→ **WORK TO COMPLETE**: From the line that contains "The width and height of the screenshot is (1198, 603)." to the end of the entries, write out every line exactly, including both ends, and nothing more.

(Saved data entries)
Start of Block

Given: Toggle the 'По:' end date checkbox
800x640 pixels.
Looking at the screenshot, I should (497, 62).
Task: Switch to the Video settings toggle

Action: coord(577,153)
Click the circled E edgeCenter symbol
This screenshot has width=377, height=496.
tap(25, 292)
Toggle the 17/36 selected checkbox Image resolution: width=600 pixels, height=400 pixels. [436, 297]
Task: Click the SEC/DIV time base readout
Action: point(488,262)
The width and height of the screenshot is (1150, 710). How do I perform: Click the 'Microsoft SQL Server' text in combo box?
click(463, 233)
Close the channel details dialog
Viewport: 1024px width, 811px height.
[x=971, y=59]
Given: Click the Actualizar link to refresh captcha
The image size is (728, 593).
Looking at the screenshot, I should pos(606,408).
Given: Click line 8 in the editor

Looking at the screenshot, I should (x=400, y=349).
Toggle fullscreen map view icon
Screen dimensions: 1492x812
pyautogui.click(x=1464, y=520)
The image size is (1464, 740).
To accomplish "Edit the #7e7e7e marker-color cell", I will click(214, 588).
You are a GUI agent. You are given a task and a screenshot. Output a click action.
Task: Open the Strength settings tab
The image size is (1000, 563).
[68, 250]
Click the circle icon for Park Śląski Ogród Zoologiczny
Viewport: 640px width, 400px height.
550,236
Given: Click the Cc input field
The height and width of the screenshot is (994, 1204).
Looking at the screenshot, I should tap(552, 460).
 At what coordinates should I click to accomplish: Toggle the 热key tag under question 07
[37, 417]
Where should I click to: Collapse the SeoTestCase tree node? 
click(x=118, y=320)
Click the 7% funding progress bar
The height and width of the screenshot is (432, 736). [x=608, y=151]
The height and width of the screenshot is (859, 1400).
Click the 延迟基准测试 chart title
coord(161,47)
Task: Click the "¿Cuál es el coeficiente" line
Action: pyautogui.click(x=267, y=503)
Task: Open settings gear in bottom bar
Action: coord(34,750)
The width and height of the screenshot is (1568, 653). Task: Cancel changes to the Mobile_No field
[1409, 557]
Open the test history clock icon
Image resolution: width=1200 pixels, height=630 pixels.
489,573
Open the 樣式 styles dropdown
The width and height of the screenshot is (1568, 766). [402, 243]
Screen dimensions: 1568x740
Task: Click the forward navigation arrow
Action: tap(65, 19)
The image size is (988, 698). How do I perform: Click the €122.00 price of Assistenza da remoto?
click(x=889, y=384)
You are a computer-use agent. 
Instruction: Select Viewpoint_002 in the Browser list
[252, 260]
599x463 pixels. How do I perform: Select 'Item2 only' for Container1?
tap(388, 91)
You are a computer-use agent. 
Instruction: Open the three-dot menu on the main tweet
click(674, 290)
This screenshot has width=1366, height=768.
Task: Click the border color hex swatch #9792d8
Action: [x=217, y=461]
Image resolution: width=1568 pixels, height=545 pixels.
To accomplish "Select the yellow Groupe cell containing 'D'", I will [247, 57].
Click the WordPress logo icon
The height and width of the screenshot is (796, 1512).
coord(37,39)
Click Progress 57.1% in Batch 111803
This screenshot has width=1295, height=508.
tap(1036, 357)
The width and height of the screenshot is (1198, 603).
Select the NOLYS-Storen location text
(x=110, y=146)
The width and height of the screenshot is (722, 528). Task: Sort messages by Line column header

End of Block

→ **OUTPUT FOR THIS TASK**:
The width and height of the screenshot is (1198, 603).
Select the NOLYS-Storen location text
(x=110, y=146)
The width and height of the screenshot is (722, 528). Task: Sort messages by Line column header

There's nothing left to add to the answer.